New error bounds for SDE-based sampling algorithms beyond log-concavity
主 讲 人 :王小捷 教授
活动时间:04月02日10时30分
地 点 :理科群1号楼D311室
讲座内容:
Generating samples from a high dimensional probability distribution is a fundamental task with wide-ranging applications in the area of scientific computing, statistics and machine learning. This talk will focus on high dimensional sampling algorithms based on time discretizations of stochastic differential equations (SDEs). New error bounds will be then provided for the considered sampling algorithms without log-concavity, where the convergence rate and the dimension dependence are explicitly revealed. Numerical experiments will be finally presented to corroborate the theoretical findings.
主讲人介绍:
王小捷,中南大学数学与统计学院教授、博士生导师。本硕博就读于中南大学,2012年获理学博士学位。研究方向为随机微分方程数值方法、数据科学和人工智能中的高维分布采样算法及扩散生成模型等。

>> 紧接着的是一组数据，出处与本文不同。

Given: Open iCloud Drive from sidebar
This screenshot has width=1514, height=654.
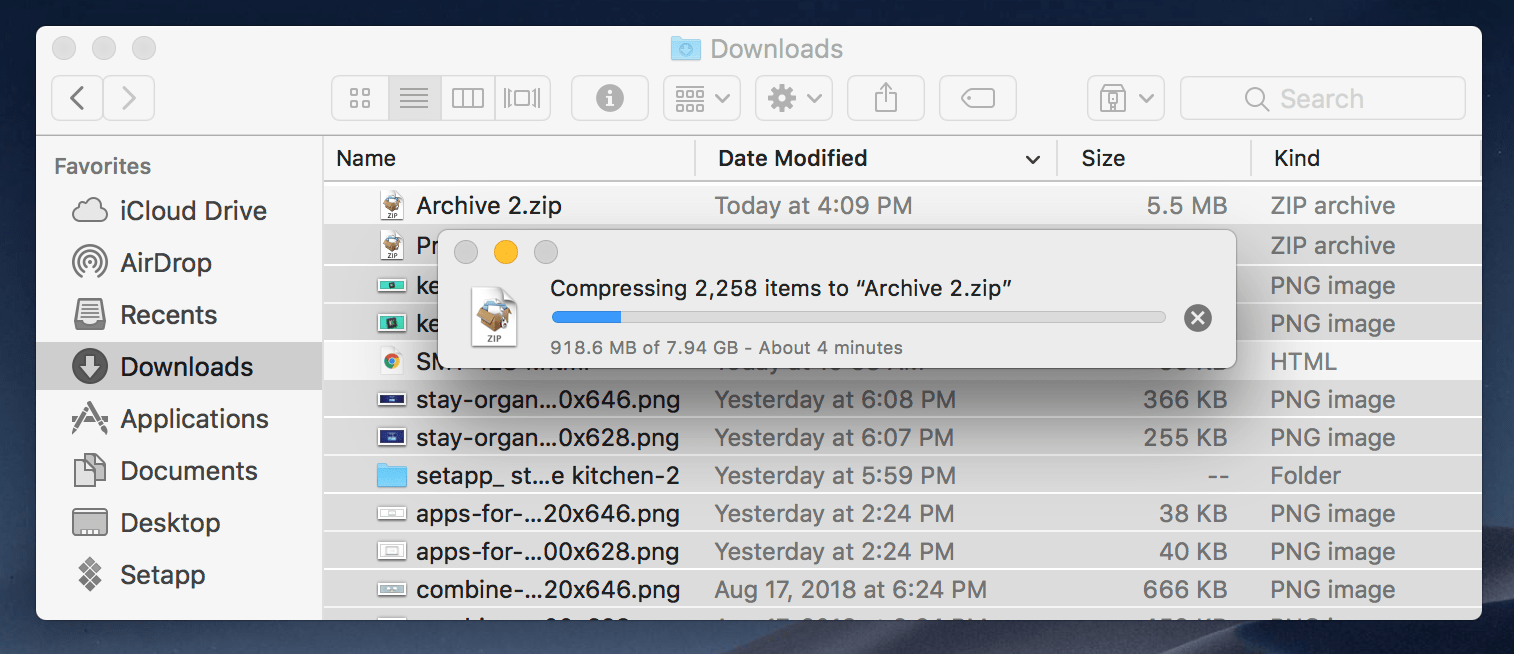Looking at the screenshot, I should tap(193, 210).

在上述领域取得一系列研究成果,论文发表在SIAM Journal on Numerical Analysis、Mathematics of Computation、SIAM Journal on Scientific Computing、IMA Journal of Numerical Analysis、Journal of Computational Physics、Stochastic Processes and their Applications、Automatica等计算数学、概率论、自动化领域的权威刊物以及机器学习顶会ICML。主持国家自然科学基金面上项目多项以及湖南省自然科学基金杰出青年项目等多项科研项目。